Good idea! Take the weekend off as a reward.


----------



## Amish Elecvtrician (Jul 3, 2011)

I've reconsidered my reply.

IMO, you have an idea you can patent. I'd look into it. I wouldn't spend a whole lot on a search to see if the idea has been already patented.

The patent office ought to have a list of licensed attorneys - note that the patent office requires a specific license, not just a general state license. 

The attorney can do the search, and he can help with the language of the application. Strictly speaking, you don't need him to file an application. I'd stay the hell away from any 'help the inventor' operation. What you want to be clear on is the difference between a 'basic' patent, and a 'design' patent.

Your application needs to identify exactly what makes your idea unique. In your example, it is that the hanging rod is attached only on one end, and swivels to ease the removal of the brushes.

Suggestion: relocate the mounting to the handle side, and you can use the container as a pitcher to empty. Keep the rod removable, and you can use it as a cut-in pail, too.

Getting a patent is only half the game. Bringing the product to market and protecting your claim are the next steps.

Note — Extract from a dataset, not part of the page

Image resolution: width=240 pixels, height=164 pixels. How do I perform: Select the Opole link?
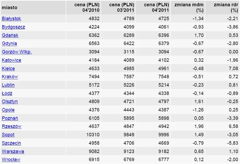click(8, 110)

This is where the patent attorney earns his pay. He is able to help you approach manufacturers. Your biggest problems here are dishonest vendors (Sears comes to mind), and inventors who greatly over-value their invention. Remember: the manufacturer is also taking a risk.

The moment the idea has the least bit of success, the copycats will sprout like mushrooms after a rain. Again, your attorney earns his pay here.

Visit a law library and read "Intellectual Property Law," published by IICLE.


----------



## Workaholic (Apr 17, 2007)

Amish Elecvtrician said:


> I've reconsidered my reply.
> 
> IMO, you have an idea you can patent. I'd look into it. I wouldn't spend a whole lot on a search to see if the idea has been already patented.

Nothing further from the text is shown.